Find every line of the data below that has "Toggle" in it. Reply with the number only.
[[ RECORDS open ]]
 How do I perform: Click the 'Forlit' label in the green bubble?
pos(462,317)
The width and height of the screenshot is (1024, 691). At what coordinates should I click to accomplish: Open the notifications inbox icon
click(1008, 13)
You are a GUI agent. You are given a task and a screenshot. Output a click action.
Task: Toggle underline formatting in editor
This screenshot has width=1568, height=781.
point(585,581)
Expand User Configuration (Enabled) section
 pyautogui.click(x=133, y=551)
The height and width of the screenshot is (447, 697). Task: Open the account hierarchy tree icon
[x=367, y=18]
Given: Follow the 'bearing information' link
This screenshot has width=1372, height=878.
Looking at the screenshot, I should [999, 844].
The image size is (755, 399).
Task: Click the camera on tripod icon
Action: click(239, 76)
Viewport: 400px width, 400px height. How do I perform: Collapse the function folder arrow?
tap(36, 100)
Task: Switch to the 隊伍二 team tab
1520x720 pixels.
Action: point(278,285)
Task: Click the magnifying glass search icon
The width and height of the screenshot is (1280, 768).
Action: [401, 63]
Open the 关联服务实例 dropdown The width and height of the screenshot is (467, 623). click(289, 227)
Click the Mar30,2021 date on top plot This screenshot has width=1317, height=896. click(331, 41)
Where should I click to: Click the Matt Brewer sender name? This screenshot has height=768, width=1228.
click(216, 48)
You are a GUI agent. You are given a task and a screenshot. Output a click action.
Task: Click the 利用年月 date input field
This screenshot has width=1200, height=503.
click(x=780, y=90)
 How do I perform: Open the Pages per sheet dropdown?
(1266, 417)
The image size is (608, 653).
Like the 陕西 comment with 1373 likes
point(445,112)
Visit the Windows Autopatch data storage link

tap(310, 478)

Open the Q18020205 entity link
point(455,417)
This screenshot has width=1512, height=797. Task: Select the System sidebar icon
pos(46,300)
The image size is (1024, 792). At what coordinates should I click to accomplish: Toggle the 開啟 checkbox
[[ RECORDS closed ]]
FINAL ANSWER: 2